**Texto proporcionado**
......

Aunque nadie me lo pida y sin pedir permiso, hablaré de mí. El lema que en mi estima define a Mario es el de "generosidad". Es generoso en la opulencia de sus ficciones, dramáticas y sensuales, desesperadas y liberadoras; es generoso en su curiosidad que a nada renuncia, que todo lo explora y escudriña, que lo mismo agota una biblioteca para documentar un libro que atraviesa el desierto para conocer Irak sin intermediarios; es generoso en su compromiso político, cuando tan fácil es acertar siempre callando o manteniendo una cauta ambigüedad como vemos todos los días en quienes nunca arriesgan ni su comodidad ni su reputación; es generoso siempre en su tratar de entender y no intentar desentenderse, en su contagioso afán de hacernos entender. Tiene la generosidad del talento y su talento es erótico: o sea excitante pero también procreador. Y ante la generosidad nada conviene salvo la desconcertada gratitud: tres décadas después de mi inicial asombro al descubrirle, que sigue renovándose libro tras libro, solo puedo decirle la palabra sagrada y que invoca lo sagrado: gracias. Y ten por segura la feliz felicitación de tu fiel finalista del Planeta, Mario, ahora que estás en tu reino...
Las grandes novelas de Mario Vargas Llosa funcionan como laberintos constructivos que han de ir siendo descifrados gradualmente por la inteligencia y la imaginación del lector. Escribo funcionan de una manera muy deliberada: en Vargas Llosa los artificios de la novela están calculados con una plena intención, como elementos de un organismo dinámico que depende de la eficacia de cada uno de ellos para que la historia se vaya desplegando en la conciencia del lector. Cuanto mejor es una novela más activamente está implicada en ella el proceso de la lectura, desde luego, pero en el caso de las de Vargas Llosa ese acto de leer es central: el modo en que la información se va administrando configura las expectativas sobre la naturaleza y la forma de la historia que se tiene por delante, o que se va extendiendo alrededor de uno. Las voces narrativas, las indicaciones de lugar, los fragmentos de conversaciones, los puntos de vista, configuran un murmullo que solo se podrá dilucidar con la debida atención, en estado de alerta, con el oído dispuesto a detectar resonancias que nos permitan intuir las formas más amplias de la melodía.

......

**Datos mostrados**
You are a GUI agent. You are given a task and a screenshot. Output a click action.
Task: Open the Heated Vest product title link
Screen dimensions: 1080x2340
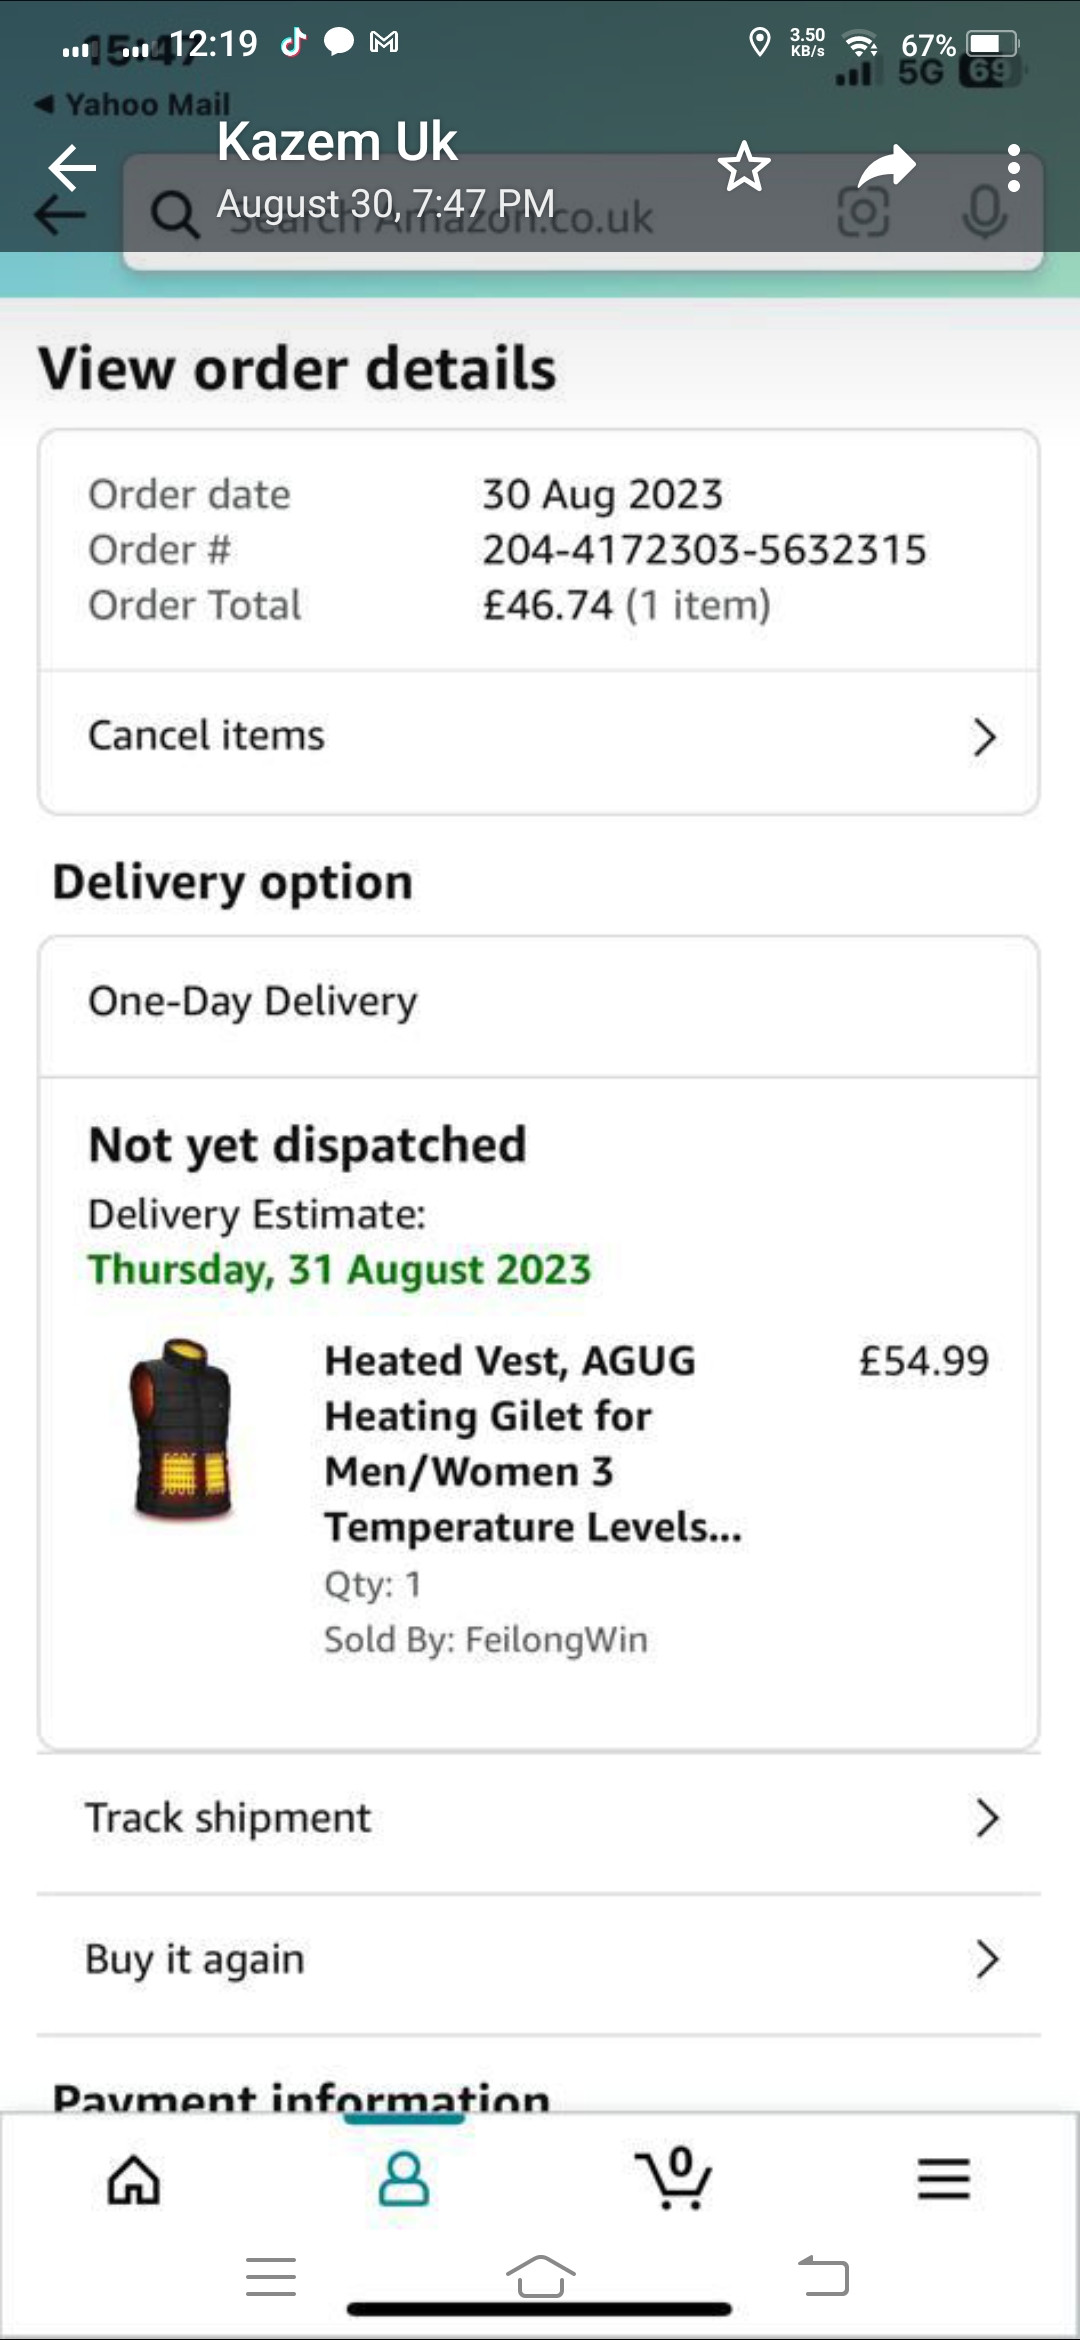[x=532, y=1443]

......

**El ejercicio**
Escribe lo que sigue del texto sobre Mario Vargas Llosa, a partir de donde se detiene. Los datos son un material aparte que no tiene que ver con el texto.

**Respuesta al ejercicio**
El novelista escribe poniéndose en el lugar en el que se encuentra el lector en cada momento. Su visión de la historia va siendo más completa según avanza la escritura, y por lo tanto su control sobre ella se hará más concienzudo cuanto más cerca se encuentre del final, pero aun entonces no perderá de vista la diferencia entre lo que él ya sabe y lo que todavía no sabe el lector. Porque de algún modo muy primario, el novelista se parece al lector en que nunca sabe lo que viene después, incluso cuando más seguro cree estar de sí mismo o de los materiales que maneja. Se sigue escribiendo una novela por la misma razón por la que luego el lector seguirá leyéndola: para descubrir qué viene a continuación. Las sutilezas técnicas del modernismo literario del siglo XX, por encima de su ruptura formal con muchos códigos de la novela del XIX, están al servicio del propósito más primitivo de todos: explicar el mundo con relatos que solo serán eficaces a condición de que despierten y sostengan la atención del que ha de escucharlos.
Mario Vargas Llosa es un personaje público que ejerce con solvencia y brillantez sus variados talentos, y que ha adquirido con los años una solemnidad entre de diplomático y de estadista. Pero yo lo he visto apasionarse hablando de literatura, recordando novelas, cuentos, escritores que le gustan, con un entusiasmo generoso que no es muy habitual en el gremio. Porque, debajo de las adherencias que los largos años de vida pública han ido superponiendo a su figura de escritor, y de todas las que se acumularán desde ahora sobre él porque le han dado el Premio Nobel, lo que hay en Mario Vargas Llosa, y lo que su literatura transmite como un contagio instantáneo, es el amor por la narración de historias que se sostengan en sí mismas por su calidad de fábulas y que al mismo tiempo alumbren zonas de la experiencia humana y del paisaje social y político de América Latina. También el paisaje literal, la presencia de la naturaleza y los mundos yuxtapuestos de las ciudades: la mayor parte de nosotros no viajaremos nunca a la Amazonia peruana, pero nos hemos perdido y asustado en ella en las páginas de La casa verde; y nadie que haya leído el principio de Conversación en La Catedral olvidará la desolación de esa Lima de grisura, pobreza, llovizna y desorden que se extiende delante de nosotros como si anduviéramos por sus calles camino de un encuentro que será el hilo que nos lleve al conocimiento de la sucia atmósfera moral de una dictadura y de secretos que tendrán mucho que ver con nuestra propia vida.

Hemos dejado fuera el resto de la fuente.